Ela destaca que o Legislativo tem buscado contribuir, inclusive com a conquista de recursos por meio de emendas parlamentares, como a destinada ao banco de rações. Porém, afirma que a execução dessas medidas depende diretamente da atuação do Executivo municipal.

Protetores relatam sobrecarga e falta de apoio
Na avaliação da vereadora, muitos avanços conquistados na causa animal ocorreram por iniciativa própria de protetores e parlamentares, como a criação de espaço para recuperação de animais após procedimentos cirúrgicos.

Ela também cita como exemplo as castrações realizadas aos domingos para animais da zona rural. A ação começou funcionando, mas teria deixado de ocorrer após alguns meses, gerando preocupação sobre a continuidade dos programas públicos.

Outro ponto questionado é o funcionamento do Conselho Municipal de Bem-Estar Animal (COMBEA). Segundo ela, o órgão estaria fragilizado, com dificuldades para manter reuniões e desenvolver ações, enquanto os protetores continuam assumindo responsabilidades que deveriam ser compartilhadas pelo poder público.

Microchipagem é apontada como ferramenta de controle
A identificação dos animais por microchip também entrou no debate. A medida é considerada fundamental para acompanhar cães e gatos, facilitar a identificação de animais adotados, verificar situações de abandono e controlar procedimentos como castrações.

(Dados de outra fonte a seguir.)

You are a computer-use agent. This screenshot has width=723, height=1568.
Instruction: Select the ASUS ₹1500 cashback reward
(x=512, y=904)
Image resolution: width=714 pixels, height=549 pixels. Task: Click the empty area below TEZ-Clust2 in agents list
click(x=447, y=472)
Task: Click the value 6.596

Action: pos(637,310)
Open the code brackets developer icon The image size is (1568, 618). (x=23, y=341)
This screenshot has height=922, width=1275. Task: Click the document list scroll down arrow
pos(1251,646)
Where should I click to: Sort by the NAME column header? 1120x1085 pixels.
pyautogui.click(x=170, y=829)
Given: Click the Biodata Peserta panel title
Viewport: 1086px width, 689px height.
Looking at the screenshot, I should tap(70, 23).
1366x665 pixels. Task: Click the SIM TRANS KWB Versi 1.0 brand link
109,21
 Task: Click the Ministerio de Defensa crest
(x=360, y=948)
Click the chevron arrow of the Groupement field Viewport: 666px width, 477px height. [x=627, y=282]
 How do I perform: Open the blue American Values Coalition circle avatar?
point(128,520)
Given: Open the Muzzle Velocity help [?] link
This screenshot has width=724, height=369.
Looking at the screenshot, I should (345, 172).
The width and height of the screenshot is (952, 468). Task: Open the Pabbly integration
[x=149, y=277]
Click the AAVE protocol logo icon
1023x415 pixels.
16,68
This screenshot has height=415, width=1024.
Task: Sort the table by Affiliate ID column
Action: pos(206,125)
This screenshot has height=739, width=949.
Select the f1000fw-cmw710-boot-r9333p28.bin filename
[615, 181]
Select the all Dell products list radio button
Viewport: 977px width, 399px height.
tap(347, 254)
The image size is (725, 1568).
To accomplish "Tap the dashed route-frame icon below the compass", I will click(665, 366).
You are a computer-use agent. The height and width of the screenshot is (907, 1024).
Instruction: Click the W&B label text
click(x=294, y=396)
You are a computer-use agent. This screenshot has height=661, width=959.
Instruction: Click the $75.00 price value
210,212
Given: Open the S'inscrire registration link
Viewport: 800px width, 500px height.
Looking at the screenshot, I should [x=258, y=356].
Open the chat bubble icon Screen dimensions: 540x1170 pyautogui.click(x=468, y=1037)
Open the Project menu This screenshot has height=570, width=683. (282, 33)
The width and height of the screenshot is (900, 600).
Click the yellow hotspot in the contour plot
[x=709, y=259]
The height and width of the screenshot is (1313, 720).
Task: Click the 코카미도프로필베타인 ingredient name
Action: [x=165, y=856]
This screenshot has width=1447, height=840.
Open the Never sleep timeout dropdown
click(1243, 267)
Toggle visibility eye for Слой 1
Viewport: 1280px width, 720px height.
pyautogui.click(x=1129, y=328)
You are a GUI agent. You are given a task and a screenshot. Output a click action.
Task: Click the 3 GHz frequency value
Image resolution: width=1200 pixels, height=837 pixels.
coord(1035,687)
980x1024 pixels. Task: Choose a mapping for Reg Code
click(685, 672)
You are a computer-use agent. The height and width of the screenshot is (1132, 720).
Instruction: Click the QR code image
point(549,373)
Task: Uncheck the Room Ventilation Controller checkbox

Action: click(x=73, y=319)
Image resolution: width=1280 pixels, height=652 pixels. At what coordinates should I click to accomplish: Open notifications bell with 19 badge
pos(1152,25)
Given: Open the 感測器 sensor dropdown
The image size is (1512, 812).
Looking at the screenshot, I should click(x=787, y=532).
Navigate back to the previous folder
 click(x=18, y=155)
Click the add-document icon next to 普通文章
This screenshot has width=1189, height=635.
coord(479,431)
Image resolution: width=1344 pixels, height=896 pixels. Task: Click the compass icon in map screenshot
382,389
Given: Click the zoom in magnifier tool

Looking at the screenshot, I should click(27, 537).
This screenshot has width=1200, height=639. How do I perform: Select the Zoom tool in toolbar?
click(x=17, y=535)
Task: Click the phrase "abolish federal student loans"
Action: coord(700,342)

A vereadora critica a demora para implantação do serviço e afirma que não seria adequado transferir aos protetores o custo de uma obrigação ligada à gestão pública.

Castramóvel e planejamento seguem como desafios
Outro tema abordado é a necessidade de ampliar as castrações, principalmente nas comunidades rurais. A avaliação é de que um castramóvel menor e contratado pelo município poderia atender melhor diferentes regiões, com mais eficiência e menor custo operacional.

Para a vereadora, a principal dificuldade não seria a falta de ideias ou recursos, mas a necessidade de transformar discussões antigas em ações concretas. Ela defende maior planejamento, organização e compromisso para que a causa animal tenha uma política pública contínua e efetiva.